Собственно, замысел написать какую-то прозу о своих военных приключениях созрел у него давно, ещё до приезда в Москву, в долгую шестилетнюю жизнь его в Калужской области. Но тогда как-то не доходили руки, сначала много времени отнимала преподавательская деятельность и бытовая неустроенность в сельской школе, затем, уже в самой Калуге, работа в газете «Молодой ленинец». Стихи писались всё время, а вот на прозе сосредоточиться никак не удавалось. К тому же тогда родился сын, что тоже прибавило забот и бытовой неустроенности.
Теперь же у него пусть маленький, но свой кабинет, можно закрыться и спокойно работать. С песнями уже всё понятно, их хотя и немного ещё сочинено, но все они вызывают такой восторг друзей, что уже хочется показать себя ещё и с другой стороны.

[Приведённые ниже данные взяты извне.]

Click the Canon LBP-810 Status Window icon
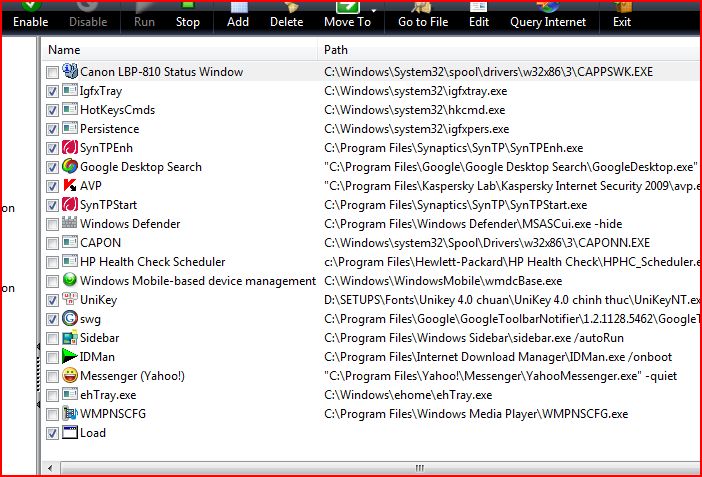This screenshot has width=702, height=477. tap(70, 72)
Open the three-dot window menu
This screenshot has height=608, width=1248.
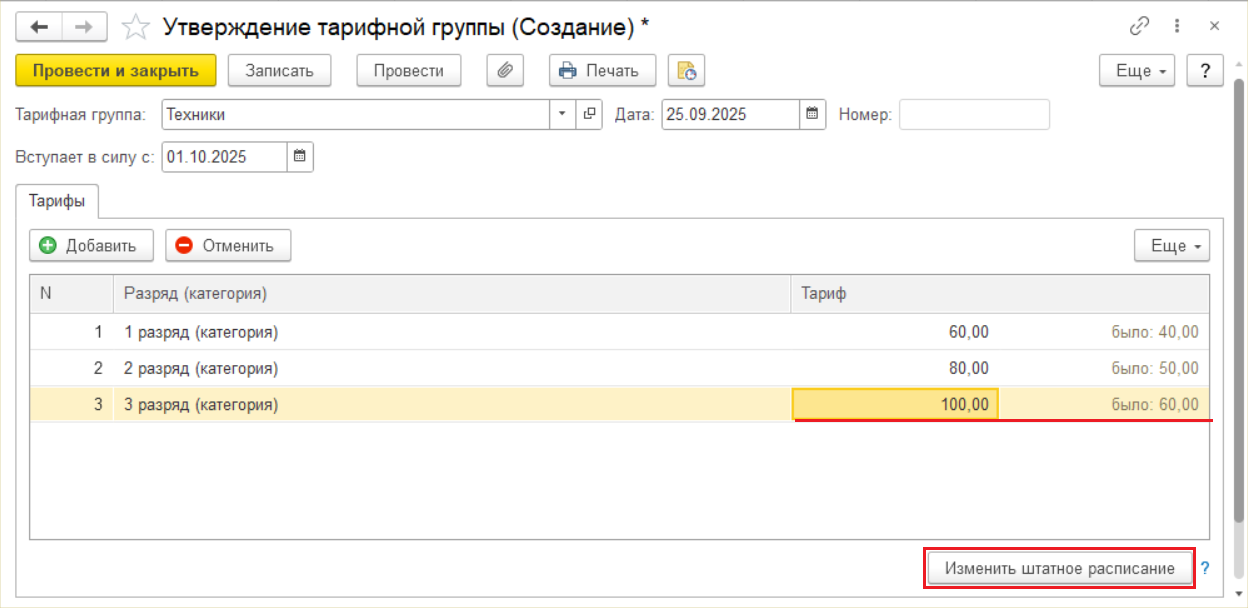tap(1177, 27)
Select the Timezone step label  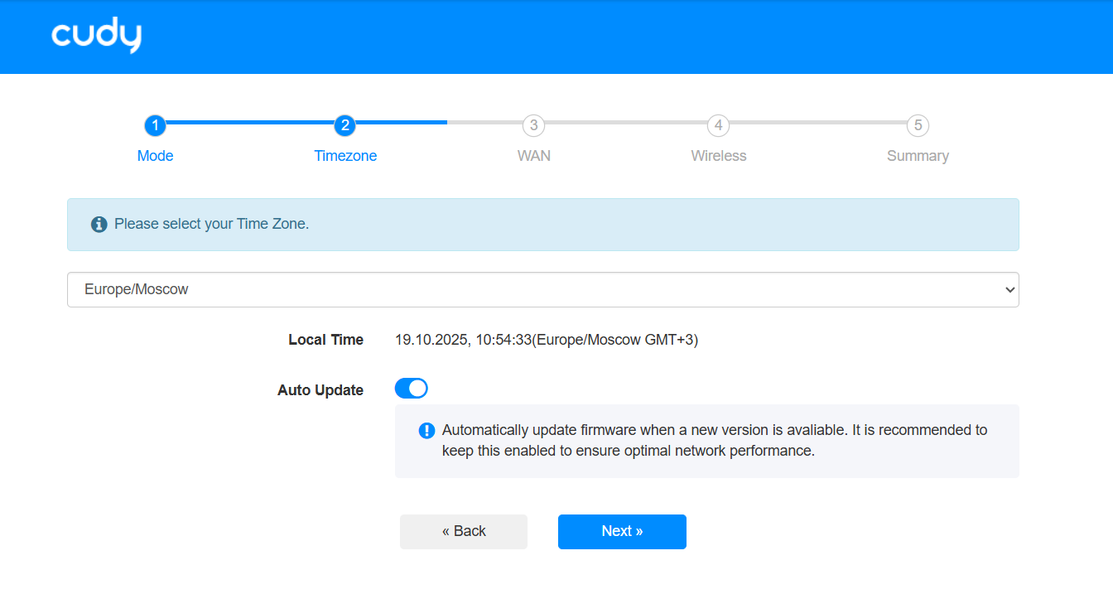point(345,156)
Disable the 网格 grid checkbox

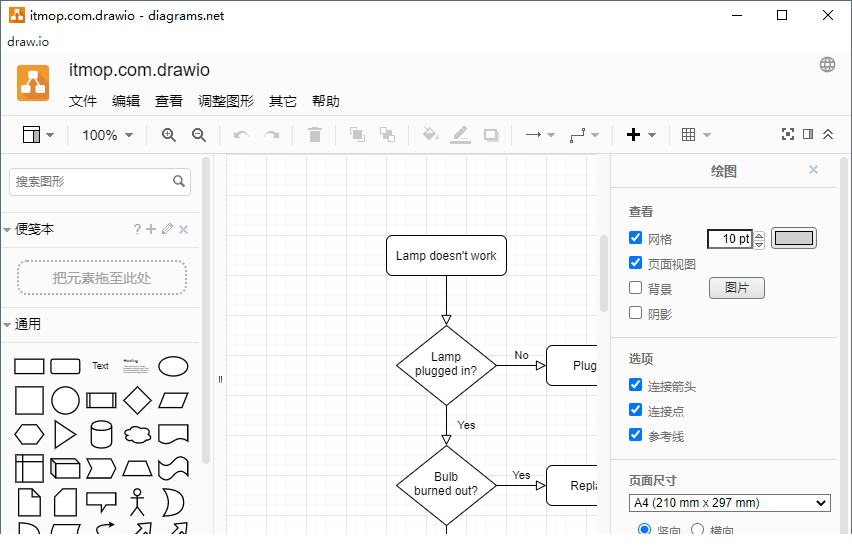(x=636, y=238)
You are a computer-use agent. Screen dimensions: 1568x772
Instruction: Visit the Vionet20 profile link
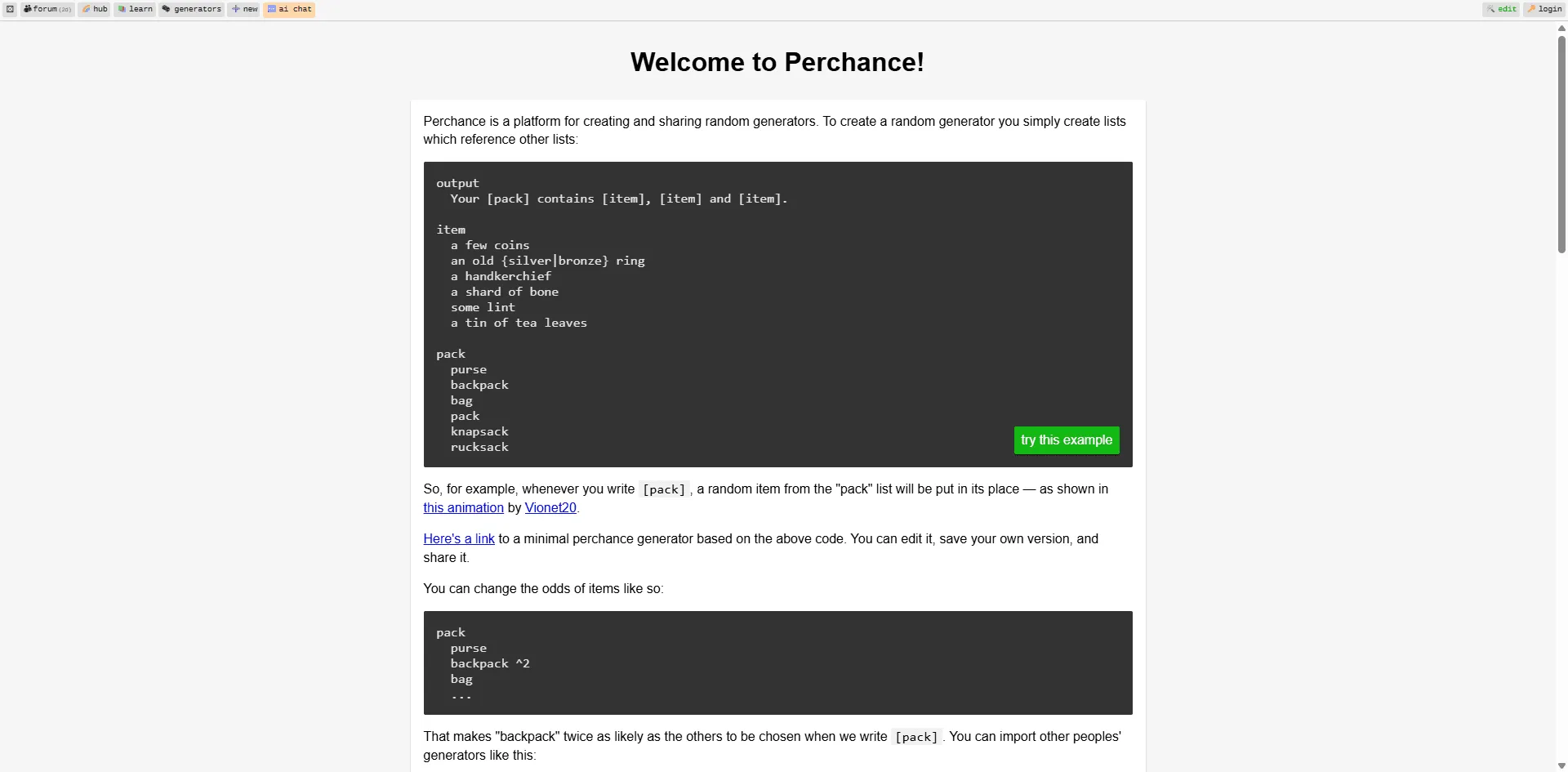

К тому же не покидает чувство, что песни — это всё-таки что-то не очень серьёзное, что-то легкомысленное. Это чувство искусно подогревается в нём некоторыми коллегами, которые из зависти к его успеху пытаются принизить цену его стихов, говоря, что истинная поэзия не нуждается в музыкальной подпорке, смеясь над его исполнительским мастерством и называя его «Вертинским для неуспевающих студентов».
Все эти разговоры сыграли свою роль, и у автора этих изумительных песен сложился какой-то комплекс по отношению к этой стороне своего творчества. Он поверил, что он никакой композитор и никудышный певец. А напрасно. В который раз слушаю, как он поёт не свои, а народные песни «Течёт речка…» или «Запрягай-ка, батька, лошадь», и не могу не наслаждаться его чарующим голосом, его мастерством исполнения. Не буду сейчас развивать эту тему, но говорил уже и повторяю — Булат Окуджава был великим певцом.